--- begin Given passage ---

There are two dual ways to do this that I know of.

Commutative: First, observe that an $n$-dimensional formal group law over $k$ is precisely a comultiplication on $k[[x_1, ..., x_n]]$ (with respect to a suitably completed tensor product) with counit the map that kills all terms of positive degree and antipode the map that multiplies each monomial by $(-1)^{\text{deg}}$. This gives $k[[x_1, ..., x_n]]$ the structure of a commutative Hopf algebra (in a suitable category of power series algebras equipped with a suitably completed tensor product) and now we can ask how to construct this Hopf algebra from $G$. This can be done by considering the completion of the algebra of germs of smooth functions at the identity of $G$ with respect to the ideal generated by the germs vanishing at the identity. The comultiplication is induced from the multiplication $G \times G \to G$ via pullback of germs.

Cocommutative: First, recall that if $\mathfrak{g}$ is a Lie algebra then the universal enveloping algebra $U(\mathfrak{g})$ is naturally a cocommutative Hopf algebra. In fact over a field of characteristic zero the functor $\mathfrak{g} \mapsto U(\mathfrak{g})$, when regarded as taking values in Hopf algebras, is full; by PBW $\mathfrak{g}$ is precisely the Lie algebra of primitive elements of $U(\mathfrak{g})$. Hence we should be able to identify Lie algebras with a certain full subcategory of Hopf algebras.

--- end Given passage ---
--- begin Records to process ---

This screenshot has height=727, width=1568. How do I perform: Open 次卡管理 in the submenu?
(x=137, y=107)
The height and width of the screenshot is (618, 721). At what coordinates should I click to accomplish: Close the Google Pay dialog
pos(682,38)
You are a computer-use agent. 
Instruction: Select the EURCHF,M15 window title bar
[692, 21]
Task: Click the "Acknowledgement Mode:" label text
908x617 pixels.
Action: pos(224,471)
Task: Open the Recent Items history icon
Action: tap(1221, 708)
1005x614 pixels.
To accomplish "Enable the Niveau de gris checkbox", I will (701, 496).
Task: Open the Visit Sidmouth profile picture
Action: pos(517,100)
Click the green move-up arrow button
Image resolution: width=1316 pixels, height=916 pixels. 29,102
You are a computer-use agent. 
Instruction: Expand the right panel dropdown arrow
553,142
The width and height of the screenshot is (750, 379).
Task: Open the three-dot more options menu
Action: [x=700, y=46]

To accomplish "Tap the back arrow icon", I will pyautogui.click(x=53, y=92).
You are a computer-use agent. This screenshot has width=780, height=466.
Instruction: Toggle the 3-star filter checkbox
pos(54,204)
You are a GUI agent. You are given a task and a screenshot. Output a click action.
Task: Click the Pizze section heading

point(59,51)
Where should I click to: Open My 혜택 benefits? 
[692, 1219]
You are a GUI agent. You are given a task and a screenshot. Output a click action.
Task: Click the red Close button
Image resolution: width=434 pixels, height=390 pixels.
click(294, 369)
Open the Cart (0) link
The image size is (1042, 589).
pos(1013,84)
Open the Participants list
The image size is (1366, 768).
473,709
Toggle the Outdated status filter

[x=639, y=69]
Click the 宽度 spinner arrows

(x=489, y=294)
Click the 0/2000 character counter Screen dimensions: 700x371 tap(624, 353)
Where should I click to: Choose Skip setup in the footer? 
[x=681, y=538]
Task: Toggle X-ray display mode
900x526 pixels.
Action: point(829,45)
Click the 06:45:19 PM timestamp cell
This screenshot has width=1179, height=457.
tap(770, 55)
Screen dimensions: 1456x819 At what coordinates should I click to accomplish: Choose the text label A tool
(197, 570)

--- end Records to process ---

**List of tasks**
(a) In the passage on formal group laws and Hopf algebras, what does the antipode do to each monomial?
(b) Transcribe the part of the records that opens with the line containing "Where should I click to: Choose" and closes at the end of the records.

**Answer set**
(a) It multiplies each monomial by (-1) raised to the monomial's degree.

(b)
Where should I click to: Choose Skip setup in the footer? 
[x=681, y=538]
Task: Toggle X-ray display mode
900x526 pixels.
Action: point(829,45)
Click the 06:45:19 PM timestamp cell
This screenshot has width=1179, height=457.
tap(770, 55)
Screen dimensions: 1456x819 At what coordinates should I click to accomplish: Choose the text label A tool
(197, 570)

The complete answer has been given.